HONG KONG, March 17 (Reuters) - Asian rates broadly fell on Wednesday after the Fed's pledge of keeping interest rates near zero for some time yet encouraged receiving positions in the swaps market.

In Japan, euroyen futures hit a two-week low after the Bank of Japan eased policy further although the move fell short of some expectations that the central bank would increase the tenure of funds available to banks.

"The BOJ needed to expand the duration of the operation to six months if it wanted to bring down term rates," said Frederic Neumann, Senior Asia Economist at HSBC, Hong Kong.

"There isn't much uptake in the three-month operation. Fundamentally, the BOJ hasn't loosened the reins."

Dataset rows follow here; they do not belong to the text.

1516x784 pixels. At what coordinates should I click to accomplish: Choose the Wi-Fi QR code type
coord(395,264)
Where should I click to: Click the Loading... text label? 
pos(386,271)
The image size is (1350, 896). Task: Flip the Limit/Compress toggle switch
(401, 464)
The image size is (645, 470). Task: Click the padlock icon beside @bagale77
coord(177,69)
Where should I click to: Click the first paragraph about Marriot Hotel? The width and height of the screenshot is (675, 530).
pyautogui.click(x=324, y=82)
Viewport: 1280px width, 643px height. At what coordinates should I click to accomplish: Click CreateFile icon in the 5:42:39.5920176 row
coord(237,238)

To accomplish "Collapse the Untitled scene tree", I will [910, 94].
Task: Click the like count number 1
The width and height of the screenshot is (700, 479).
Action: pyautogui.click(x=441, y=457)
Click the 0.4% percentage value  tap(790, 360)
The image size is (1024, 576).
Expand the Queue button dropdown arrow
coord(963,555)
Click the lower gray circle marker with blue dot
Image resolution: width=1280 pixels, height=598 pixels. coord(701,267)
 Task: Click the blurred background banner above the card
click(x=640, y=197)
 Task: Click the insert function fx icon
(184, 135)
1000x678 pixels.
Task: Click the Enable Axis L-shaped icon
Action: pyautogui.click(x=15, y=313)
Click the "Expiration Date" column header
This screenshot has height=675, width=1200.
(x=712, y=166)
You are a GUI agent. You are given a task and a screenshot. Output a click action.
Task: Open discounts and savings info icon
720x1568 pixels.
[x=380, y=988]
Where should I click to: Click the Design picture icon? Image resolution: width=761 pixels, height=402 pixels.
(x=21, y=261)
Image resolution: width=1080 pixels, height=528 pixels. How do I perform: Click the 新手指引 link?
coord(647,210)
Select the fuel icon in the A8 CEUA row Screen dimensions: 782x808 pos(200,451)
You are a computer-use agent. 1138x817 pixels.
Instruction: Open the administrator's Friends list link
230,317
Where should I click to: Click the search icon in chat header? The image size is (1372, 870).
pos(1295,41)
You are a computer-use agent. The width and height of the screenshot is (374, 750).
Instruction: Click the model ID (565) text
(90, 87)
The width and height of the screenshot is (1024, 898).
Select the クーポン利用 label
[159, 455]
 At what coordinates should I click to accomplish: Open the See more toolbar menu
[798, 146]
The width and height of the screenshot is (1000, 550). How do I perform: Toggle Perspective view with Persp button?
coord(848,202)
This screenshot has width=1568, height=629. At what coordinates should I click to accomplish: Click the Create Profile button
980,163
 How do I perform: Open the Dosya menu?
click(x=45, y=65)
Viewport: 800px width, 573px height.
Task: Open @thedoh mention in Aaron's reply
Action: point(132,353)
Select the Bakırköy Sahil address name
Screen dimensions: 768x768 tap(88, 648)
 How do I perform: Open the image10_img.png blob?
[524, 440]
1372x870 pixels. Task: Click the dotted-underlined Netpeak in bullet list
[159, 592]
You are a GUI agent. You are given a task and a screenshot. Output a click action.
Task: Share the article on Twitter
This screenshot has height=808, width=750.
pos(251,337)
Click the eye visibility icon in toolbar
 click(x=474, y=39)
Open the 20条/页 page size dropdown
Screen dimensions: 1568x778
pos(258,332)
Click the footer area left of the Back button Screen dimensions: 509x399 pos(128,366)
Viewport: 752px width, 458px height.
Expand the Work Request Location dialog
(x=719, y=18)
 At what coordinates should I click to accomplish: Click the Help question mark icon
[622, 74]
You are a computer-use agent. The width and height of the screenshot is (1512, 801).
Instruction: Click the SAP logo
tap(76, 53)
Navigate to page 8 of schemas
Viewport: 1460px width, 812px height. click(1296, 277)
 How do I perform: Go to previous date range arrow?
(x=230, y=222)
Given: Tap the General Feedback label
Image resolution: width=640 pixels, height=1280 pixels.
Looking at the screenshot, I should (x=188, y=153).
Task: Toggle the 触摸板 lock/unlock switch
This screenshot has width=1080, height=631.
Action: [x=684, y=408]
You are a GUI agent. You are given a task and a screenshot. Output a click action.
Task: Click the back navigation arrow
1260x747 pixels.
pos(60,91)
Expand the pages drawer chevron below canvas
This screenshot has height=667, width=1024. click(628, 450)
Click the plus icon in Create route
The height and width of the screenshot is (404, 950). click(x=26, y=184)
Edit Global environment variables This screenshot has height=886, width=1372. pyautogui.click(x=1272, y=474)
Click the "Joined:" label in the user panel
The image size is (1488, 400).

A split vote on its decision to expand the scale of a fund supply tool it adopted in December to 20 trillion yen ($222 billion) from 10 trillion yen also suggested it might take longer to adjust policy in the future. [ID:nSGE62G03I]

The 3-month euroyen futures contract JEYv1 struck a two-week low of 99.625 after falling 0.15 point.

Elsewhere in Asia swap rates fell and the cost of borrowing dollars also declined after the U.S. Federal Reserve overnight renewed its pledge to keep interest rates near zero for an "extended period".

Singapore interbank 3-month dollar rates SGDDFIX=ABSG inched down to 0.42245 percent from 0.42552 percent. It is still above the record low of 0.41033 struck last week.

Swap rates fell in markets like New Zealand, India and Thailand after the Fed's statements.

The drop in swap rates in China was also supported by lower yields at a three-year government bond auction.

China's Ministry of Finance auctioned 26 billion yuan ($3.8 billion) of three-year bonds at a yield of 2.23 percent, below market forecasts of around 2.27 percent.

The yield was also lower than Tuesday's indicative secondary market bid yield of 2.3500 percent.

In South Korea, swap rates fell and bond futures rallied on speculation the incoming central bank governor would not raise interest rates soon.

Kim Choong-soo, named late on Tuesday as the next governor of the Bank of Korea, has suggested he would work closely with the government, reinforcing views that rates will remain at a record low for some months to come.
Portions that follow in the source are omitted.